Start the school year off by engaging your students in a hands-on science activity. This activity will get students excited about learning, especially when they can see the changes right in front of their eyes. Students of all ages enjoy these activities, but what they’ll love more is when they can eat their results! In this article are examples of edible science experiments that will engage young learners.
Create sorbet or ice cream in a bag: Using a small and a large plastic bag (a sandwich size and a gallon size for example), crushed ice, salt, and juice (for sorbet) or half and half, sugar, and vanilla (for ice cream). Fill the smaller bag with the materials for the sorbet or the ice cream and seal the bag with no air in it. Next, fill the larger bag with ice and salt. Then place the small bag in the big bag and seal it shut with no extra air in it. Shake the bag vigorously for 5-10 minutes. Lastly, enjoy your sorbet/ice cream! The salt makes the ice colder which makes the liquid solidify when it reaches a colder temperature, thus creating the ice cream/sorbet.
Form raisins: All you need to create raisins are grapes, sunlight, and about two weeks. Place washed grapes in a container and in an area with a direct view of sunlight. Watch each day as the grapes start to become raisins.
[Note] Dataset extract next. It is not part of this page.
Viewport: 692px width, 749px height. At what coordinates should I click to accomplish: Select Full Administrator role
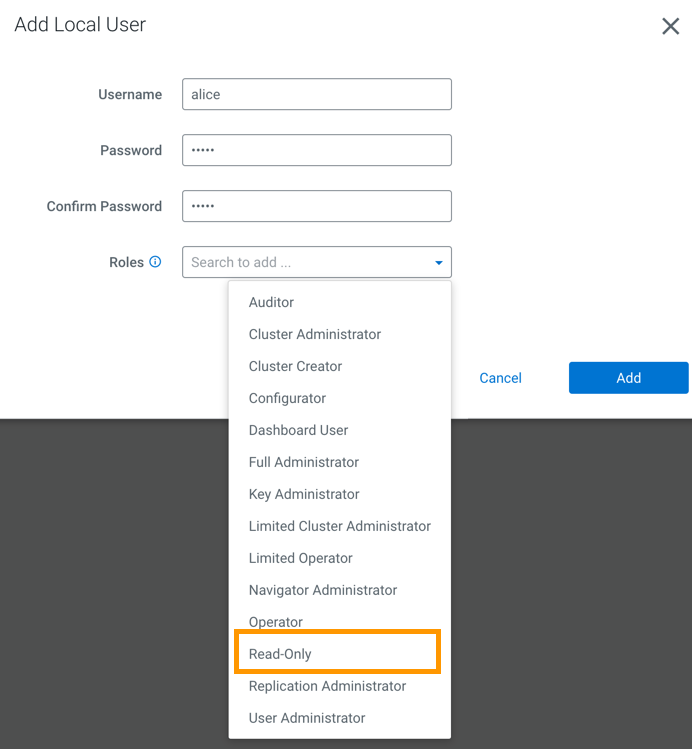tap(304, 462)
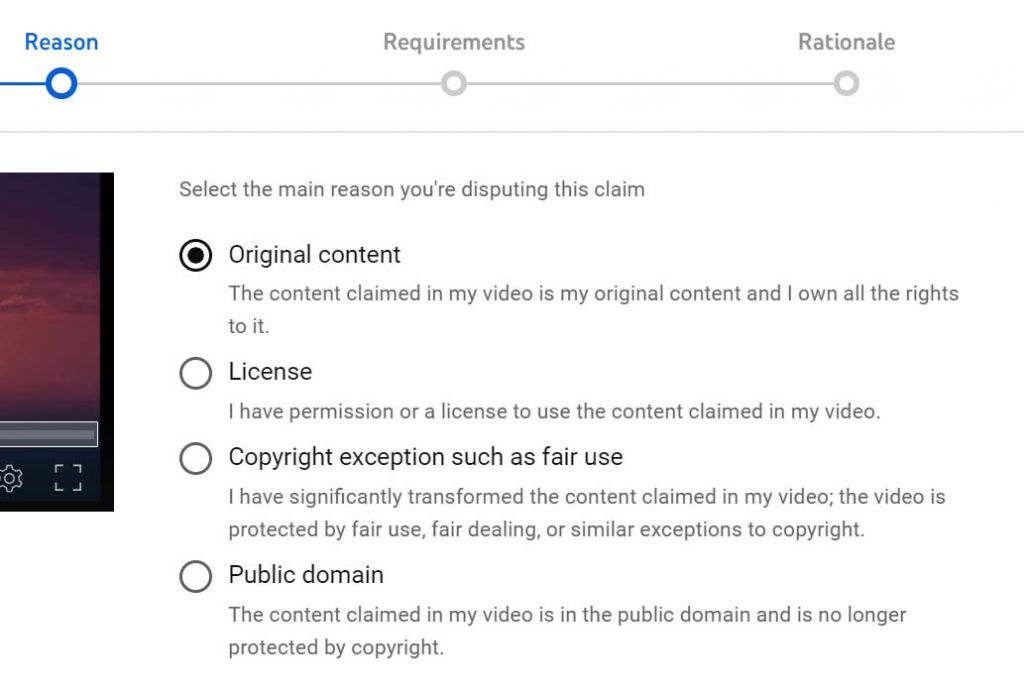Click the dark video preview thumbnail
This screenshot has height=700, width=1024.
[57, 300]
Eat and play with Gummy Bear Slime: Gather gummy bears, cornstarch, oil, and powdered sugar to create the slime. Divide the gummy bears by color into separate microwave-safe bowls. Next, place the bowl in a microwave for about 30 seconds. Stir the mixture until there are no lumps. Combine the cornstarch and powdered sugar, and then pour the gummy bear mixture on top and begin kneading the dough. Add oil to make the slime more stretchy. Afterward, feel, smell, and taste the slime!
Make rock candy Kool-Aide: This experiment requires some prep beforehand, but yields great results! Gather candy sticks, sugar, water, containers, and kool-aide packets. Dip each stick into water, roll in sugar, and let dry overnight. Create a sugar-water mixture by heating 1 part water to 3 parts sugar. Once the mixture is created, pour into a container and mix in a Kool-aide packet. Repeat for as many packets and containers that you have. Dip in the sugar sticks into the mixture and watch as crystals begin to form. After a week, take the sticks out and enjoy the rock candy!The original sugar on the stick acts as a seed for larger sugar crystals to grow on when it is soaked in the Kool-aide mixture.